Top of Input records

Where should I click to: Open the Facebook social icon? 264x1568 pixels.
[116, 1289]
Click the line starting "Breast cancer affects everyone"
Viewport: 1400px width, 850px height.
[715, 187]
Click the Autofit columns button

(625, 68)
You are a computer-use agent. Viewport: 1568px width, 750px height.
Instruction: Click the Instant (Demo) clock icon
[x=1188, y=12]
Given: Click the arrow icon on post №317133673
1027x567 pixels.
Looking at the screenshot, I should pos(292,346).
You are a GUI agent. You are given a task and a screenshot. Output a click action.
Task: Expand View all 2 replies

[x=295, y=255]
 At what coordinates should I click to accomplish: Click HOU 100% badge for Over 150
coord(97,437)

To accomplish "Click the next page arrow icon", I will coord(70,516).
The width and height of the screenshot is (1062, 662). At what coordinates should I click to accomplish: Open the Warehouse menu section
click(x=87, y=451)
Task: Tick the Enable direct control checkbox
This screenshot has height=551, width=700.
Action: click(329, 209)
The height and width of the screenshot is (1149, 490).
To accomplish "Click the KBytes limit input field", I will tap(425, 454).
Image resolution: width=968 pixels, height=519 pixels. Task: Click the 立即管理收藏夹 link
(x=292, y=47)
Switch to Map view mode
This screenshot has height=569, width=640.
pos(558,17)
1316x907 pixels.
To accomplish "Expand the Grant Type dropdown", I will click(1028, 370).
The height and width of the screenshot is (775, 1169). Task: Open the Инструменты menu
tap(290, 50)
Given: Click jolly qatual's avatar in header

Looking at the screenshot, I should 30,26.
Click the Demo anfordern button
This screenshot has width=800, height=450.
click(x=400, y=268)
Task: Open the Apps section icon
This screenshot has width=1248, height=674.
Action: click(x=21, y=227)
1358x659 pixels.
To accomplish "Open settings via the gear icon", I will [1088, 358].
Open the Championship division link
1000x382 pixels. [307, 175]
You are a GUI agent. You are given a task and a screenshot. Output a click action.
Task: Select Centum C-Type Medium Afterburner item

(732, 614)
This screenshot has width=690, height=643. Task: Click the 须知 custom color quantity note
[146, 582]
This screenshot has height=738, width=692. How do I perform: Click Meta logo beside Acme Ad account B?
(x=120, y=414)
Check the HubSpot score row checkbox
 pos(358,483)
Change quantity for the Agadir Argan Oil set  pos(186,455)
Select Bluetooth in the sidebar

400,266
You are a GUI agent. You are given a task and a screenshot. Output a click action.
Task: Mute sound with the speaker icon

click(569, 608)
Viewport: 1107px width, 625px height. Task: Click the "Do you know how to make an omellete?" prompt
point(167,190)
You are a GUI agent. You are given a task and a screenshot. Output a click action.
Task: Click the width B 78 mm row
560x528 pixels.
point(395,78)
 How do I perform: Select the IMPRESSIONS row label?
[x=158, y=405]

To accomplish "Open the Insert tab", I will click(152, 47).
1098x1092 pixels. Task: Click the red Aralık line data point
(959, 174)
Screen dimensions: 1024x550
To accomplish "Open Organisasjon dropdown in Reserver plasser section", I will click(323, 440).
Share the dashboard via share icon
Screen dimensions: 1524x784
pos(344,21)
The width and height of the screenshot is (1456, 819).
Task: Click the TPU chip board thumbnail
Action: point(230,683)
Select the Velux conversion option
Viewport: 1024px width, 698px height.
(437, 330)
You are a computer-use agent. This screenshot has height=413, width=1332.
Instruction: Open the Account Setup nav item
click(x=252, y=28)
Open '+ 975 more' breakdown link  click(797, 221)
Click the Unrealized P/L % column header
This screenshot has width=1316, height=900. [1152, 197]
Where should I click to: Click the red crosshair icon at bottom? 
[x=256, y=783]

Bottom of Input records

Your task is to restate all of the records above word for word.

Where should I click to: Open the Facebook social icon? 264x1568 pixels.
[116, 1289]
Click the line starting "Breast cancer affects everyone"
Viewport: 1400px width, 850px height.
[715, 187]
Click the Autofit columns button

(625, 68)
You are a computer-use agent. Viewport: 1568px width, 750px height.
Instruction: Click the Instant (Demo) clock icon
[x=1188, y=12]
Given: Click the arrow icon on post №317133673
1027x567 pixels.
Looking at the screenshot, I should pos(292,346).
You are a GUI agent. You are given a task and a screenshot. Output a click action.
Task: Expand View all 2 replies

[x=295, y=255]
 At what coordinates should I click to accomplish: Click HOU 100% badge for Over 150
coord(97,437)

To accomplish "Click the next page arrow icon", I will coord(70,516).
The width and height of the screenshot is (1062, 662). At what coordinates should I click to accomplish: Open the Warehouse menu section
click(x=87, y=451)
Task: Tick the Enable direct control checkbox
This screenshot has height=551, width=700.
Action: click(329, 209)
The height and width of the screenshot is (1149, 490).
To accomplish "Click the KBytes limit input field", I will tap(425, 454).
Image resolution: width=968 pixels, height=519 pixels. Task: Click the 立即管理收藏夹 link
(x=292, y=47)
Switch to Map view mode
This screenshot has height=569, width=640.
pos(558,17)
1316x907 pixels.
To accomplish "Expand the Grant Type dropdown", I will click(1028, 370).
The height and width of the screenshot is (775, 1169). Task: Open the Инструменты menu
tap(290, 50)
Given: Click jolly qatual's avatar in header

Looking at the screenshot, I should 30,26.
Click the Demo anfordern button
This screenshot has width=800, height=450.
click(x=400, y=268)
Task: Open the Apps section icon
This screenshot has width=1248, height=674.
Action: click(x=21, y=227)
1358x659 pixels.
To accomplish "Open settings via the gear icon", I will [1088, 358].
Open the Championship division link
1000x382 pixels. [307, 175]
You are a GUI agent. You are given a task and a screenshot. Output a click action.
Task: Select Centum C-Type Medium Afterburner item

(732, 614)
This screenshot has width=690, height=643. Task: Click the 须知 custom color quantity note
[146, 582]
This screenshot has height=738, width=692. How do I perform: Click Meta logo beside Acme Ad account B?
(x=120, y=414)
Check the HubSpot score row checkbox
 pos(358,483)
Change quantity for the Agadir Argan Oil set  pos(186,455)
Select Bluetooth in the sidebar

400,266
You are a GUI agent. You are given a task and a screenshot. Output a click action.
Task: Mute sound with the speaker icon

click(569, 608)
Viewport: 1107px width, 625px height. Task: Click the "Do you know how to make an omellete?" prompt
point(167,190)
You are a GUI agent. You are given a task and a screenshot. Output a click action.
Task: Click the width B 78 mm row
560x528 pixels.
point(395,78)
 How do I perform: Select the IMPRESSIONS row label?
[x=158, y=405]

To accomplish "Open the Insert tab", I will click(152, 47).
1098x1092 pixels. Task: Click the red Aralık line data point
(959, 174)
Screen dimensions: 1024x550
To accomplish "Open Organisasjon dropdown in Reserver plasser section", I will click(323, 440).
Share the dashboard via share icon
Screen dimensions: 1524x784
pos(344,21)
The width and height of the screenshot is (1456, 819).
Task: Click the TPU chip board thumbnail
Action: point(230,683)
Select the Velux conversion option
Viewport: 1024px width, 698px height.
(437, 330)
You are a computer-use agent. This screenshot has height=413, width=1332.
Instruction: Open the Account Setup nav item
click(x=252, y=28)
Open '+ 975 more' breakdown link  click(797, 221)
Click the Unrealized P/L % column header
This screenshot has width=1316, height=900. [1152, 197]
Where should I click to: Click the red crosshair icon at bottom? 
[x=256, y=783]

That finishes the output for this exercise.